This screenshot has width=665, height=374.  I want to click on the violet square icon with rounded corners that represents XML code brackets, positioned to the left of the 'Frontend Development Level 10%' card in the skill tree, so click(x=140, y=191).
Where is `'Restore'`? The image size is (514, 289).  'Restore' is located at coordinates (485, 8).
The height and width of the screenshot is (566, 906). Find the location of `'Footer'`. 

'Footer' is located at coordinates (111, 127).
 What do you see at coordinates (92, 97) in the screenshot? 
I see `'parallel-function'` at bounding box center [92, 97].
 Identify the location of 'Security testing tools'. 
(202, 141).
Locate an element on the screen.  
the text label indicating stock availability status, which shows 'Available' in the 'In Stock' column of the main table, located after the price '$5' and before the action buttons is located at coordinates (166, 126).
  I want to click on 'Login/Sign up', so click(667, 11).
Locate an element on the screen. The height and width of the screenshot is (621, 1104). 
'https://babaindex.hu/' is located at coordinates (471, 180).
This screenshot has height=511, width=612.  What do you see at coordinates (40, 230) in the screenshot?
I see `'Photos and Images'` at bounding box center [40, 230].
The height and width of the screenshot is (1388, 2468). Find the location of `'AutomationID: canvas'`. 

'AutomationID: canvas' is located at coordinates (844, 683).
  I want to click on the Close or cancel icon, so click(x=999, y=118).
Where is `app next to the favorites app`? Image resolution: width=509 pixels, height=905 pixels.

* **To do**: Which lines in the records above contain the string "screenshot"? Copy each of those lines in full.

* **Reply**:
This screenshot has width=665, height=374.  I want to click on the violet square icon with rounded corners that represents XML code brackets, positioned to the left of the 'Frontend Development Level 10%' card in the skill tree, so click(x=140, y=191).
The height and width of the screenshot is (566, 906). Find the location of `'Footer'`. 
 What do you see at coordinates (92, 97) in the screenshot? 
Locate an element on the screen. The height and width of the screenshot is (621, 1104). 
This screenshot has height=511, width=612.  What do you see at coordinates (40, 230) in the screenshot?
The height and width of the screenshot is (1388, 2468). Find the location of `'AutomationID: canvas'`. 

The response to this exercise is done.